Entendí que la verdadera riqueza no era lo que buscábamos bajo la tierra,
sino lo que teníamos mientras caminábamos sobre ella.
Mientras ese niño dormía, entendí algo que la mina jamás me enseñó…
Esa riqueza no se pesa.”
Una noche, mientras el sol bajaba entre los cerros, los adultos recibieron una llamada. Lissette lo supo antes de escuchar las palabras: lo sintió en el silencio.
El amanecer llegó sin ruido.
El aire olía a polvo y a despedida.
Alexander se había ido.
El sol apenas tocaba los cerros, y el viento levantaba remolinos de tierra.

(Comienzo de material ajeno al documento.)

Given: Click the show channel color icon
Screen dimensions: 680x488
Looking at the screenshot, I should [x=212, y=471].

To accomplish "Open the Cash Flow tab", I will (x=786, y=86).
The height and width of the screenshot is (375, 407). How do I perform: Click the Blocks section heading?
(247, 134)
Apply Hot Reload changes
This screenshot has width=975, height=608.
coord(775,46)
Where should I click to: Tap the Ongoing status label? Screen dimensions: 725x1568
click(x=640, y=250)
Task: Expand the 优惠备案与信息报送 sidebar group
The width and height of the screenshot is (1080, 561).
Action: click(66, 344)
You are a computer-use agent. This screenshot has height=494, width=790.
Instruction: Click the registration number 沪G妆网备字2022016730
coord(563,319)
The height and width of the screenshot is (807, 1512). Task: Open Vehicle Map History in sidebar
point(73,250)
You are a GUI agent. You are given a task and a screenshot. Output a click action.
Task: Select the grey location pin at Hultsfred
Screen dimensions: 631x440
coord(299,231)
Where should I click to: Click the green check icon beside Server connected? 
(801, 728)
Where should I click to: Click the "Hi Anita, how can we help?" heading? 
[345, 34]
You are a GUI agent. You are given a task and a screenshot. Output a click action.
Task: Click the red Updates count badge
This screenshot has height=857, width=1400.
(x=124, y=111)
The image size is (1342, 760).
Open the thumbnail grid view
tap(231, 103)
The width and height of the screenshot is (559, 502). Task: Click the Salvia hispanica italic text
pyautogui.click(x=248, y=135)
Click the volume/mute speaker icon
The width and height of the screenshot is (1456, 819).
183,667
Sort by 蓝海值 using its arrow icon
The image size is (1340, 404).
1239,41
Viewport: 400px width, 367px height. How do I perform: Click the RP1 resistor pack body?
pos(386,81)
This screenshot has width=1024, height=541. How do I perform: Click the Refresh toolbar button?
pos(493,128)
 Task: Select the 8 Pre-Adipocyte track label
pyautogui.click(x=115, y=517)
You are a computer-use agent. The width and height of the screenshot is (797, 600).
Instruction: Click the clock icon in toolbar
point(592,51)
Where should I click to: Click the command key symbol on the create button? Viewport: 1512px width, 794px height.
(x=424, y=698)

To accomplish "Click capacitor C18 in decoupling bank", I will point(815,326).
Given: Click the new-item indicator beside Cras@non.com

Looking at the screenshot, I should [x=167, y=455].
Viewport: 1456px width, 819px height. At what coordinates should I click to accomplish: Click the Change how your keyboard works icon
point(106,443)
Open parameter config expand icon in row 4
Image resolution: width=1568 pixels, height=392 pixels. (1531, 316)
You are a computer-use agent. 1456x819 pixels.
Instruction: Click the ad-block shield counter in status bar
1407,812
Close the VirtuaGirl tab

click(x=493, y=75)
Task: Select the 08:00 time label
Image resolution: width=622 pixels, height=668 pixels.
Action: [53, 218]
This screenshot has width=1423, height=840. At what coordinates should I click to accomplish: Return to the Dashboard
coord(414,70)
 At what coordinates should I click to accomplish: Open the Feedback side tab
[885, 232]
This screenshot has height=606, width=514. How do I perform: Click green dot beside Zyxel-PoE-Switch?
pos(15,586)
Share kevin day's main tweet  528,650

Lissette estaba en la plaza con su madre, frente a la estatua de Juan Godoy.
El metal brillaba con el mismo sol que una vez bañó Chañarcillo.
Recordó una frase de las cartas que jamás olvidaría:
“La verdadera riqueza de Copiapó no está bajo la tierra…”
Pensó en todas las veces que Copiapó había tenido que despedirse:
cuando partió el primer ferrocarril,
cuando el río se desbordó con los aluviones,
cuando las minas cerraron y el polvo cubrió las casas.
Cada adiós dejó cicatrices, pero también nuevos brotes.
Así era el desierto —pensó—:
todo lo pierde y todo lo guarda.
Su madre la abrazó con fuerza.
—Hija, el amor no es perder. Es acompañar. Y tú lo acompañaste hasta hoy. Eso es riqueza. Eso es familia.
Lissette comprendió que eso era una familia de acogida: una historia que se queda, incluso cuando se va, y que abre el camino para otras nuevas.
El viento sopló con fuerza, arrastrando hojas secas y polvo. Por un instante, Lissette sintió que todo Copiapó respiraba con ella: las calles, los cerros, las voces que alguna vez fueron.
Miró nuevamente la estatua, con los ojos húmedos, y pensó en toda la memoria que sostenía esta ciudad: este lugar donde cada adiós deja una semilla, donde todo, incluso lo que se arranca, algún día vuelve a florecer.
Porque en Copiapó, incluso lo que el viento se lleva, la tierra lo recuerda.